Communicatieve vaardigheden zijn volgens buurtsportcoaches en de betrokken organisaties cruciaal voor het succesvol functioneren van een buurtsportcoach. Het betreft hier communicatie met de doelgroep en betrokken partijen. Gelukkig doen de buurtsportcoaches het in de ogen van de betrokken organisaties in dat opzicht ook goed. Zij krijgen hiervoor het rapportcijfer 7,5. Ook in de vorige meting was dit de belangrijkste succesfactor.
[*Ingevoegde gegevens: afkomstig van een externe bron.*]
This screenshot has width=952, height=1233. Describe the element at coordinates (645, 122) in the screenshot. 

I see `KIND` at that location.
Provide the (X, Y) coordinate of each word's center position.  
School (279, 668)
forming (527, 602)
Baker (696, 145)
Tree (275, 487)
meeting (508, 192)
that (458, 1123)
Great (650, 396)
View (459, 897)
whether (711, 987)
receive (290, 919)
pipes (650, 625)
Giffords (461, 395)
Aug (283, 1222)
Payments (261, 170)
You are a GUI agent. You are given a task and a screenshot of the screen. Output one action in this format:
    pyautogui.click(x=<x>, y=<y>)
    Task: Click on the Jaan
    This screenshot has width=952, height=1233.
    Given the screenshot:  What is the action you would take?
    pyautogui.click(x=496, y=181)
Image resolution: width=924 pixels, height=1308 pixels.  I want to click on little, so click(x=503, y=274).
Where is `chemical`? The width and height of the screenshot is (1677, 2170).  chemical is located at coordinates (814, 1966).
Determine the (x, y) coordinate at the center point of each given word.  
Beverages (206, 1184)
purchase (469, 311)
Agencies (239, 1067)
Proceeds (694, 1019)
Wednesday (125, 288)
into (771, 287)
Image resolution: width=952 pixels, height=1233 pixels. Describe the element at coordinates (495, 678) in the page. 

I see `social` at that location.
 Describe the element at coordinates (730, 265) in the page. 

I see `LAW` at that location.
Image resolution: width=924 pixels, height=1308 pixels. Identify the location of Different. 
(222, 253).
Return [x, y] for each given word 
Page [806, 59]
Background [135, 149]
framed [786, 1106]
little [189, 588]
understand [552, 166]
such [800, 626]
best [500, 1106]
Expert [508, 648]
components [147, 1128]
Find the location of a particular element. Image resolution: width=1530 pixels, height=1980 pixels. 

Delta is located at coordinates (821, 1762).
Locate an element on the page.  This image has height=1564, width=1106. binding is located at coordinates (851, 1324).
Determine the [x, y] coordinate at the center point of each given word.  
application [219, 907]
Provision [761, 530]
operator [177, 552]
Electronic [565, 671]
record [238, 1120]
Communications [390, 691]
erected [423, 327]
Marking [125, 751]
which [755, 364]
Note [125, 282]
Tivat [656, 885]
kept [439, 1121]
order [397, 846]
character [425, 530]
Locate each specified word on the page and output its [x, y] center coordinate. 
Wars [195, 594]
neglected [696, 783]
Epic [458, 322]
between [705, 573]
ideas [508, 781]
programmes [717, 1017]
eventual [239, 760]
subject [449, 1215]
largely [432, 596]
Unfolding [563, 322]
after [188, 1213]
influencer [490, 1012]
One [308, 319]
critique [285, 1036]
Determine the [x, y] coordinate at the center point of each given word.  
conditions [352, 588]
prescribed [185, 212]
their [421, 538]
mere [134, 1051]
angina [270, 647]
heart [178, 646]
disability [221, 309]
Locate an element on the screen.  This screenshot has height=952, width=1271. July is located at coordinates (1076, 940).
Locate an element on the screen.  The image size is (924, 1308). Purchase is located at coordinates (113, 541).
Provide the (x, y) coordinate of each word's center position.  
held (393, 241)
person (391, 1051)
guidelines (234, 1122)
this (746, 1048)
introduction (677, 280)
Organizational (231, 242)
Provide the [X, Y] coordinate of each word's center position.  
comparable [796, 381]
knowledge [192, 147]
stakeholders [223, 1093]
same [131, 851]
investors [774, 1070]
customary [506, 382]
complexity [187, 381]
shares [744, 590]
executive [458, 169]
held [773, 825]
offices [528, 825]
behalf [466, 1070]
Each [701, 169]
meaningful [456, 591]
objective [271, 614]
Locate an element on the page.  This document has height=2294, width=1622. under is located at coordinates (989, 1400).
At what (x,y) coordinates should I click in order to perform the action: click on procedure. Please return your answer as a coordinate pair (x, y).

Betrokken organisaties vinden vervolgens voldoende opleiding en competenties van de buurtsportcoaches een belangrijke randvoorwaarde voor succes. Hiervoor geven betrokken organisaties het hoogste rapportcijfer, een 8,2. Het succes van de inzet van buurtsportcoaches wordt hiermee in sterke mate gekoppeld aan ‘de persoon zelf’ en zijn of haar opleiding, achtergrond, communicatieve vaardigheden, doorzettingsvermogen, et cetera. Deze succesfactor vonden betrokken organisaties vorig jaar ook belangrijk.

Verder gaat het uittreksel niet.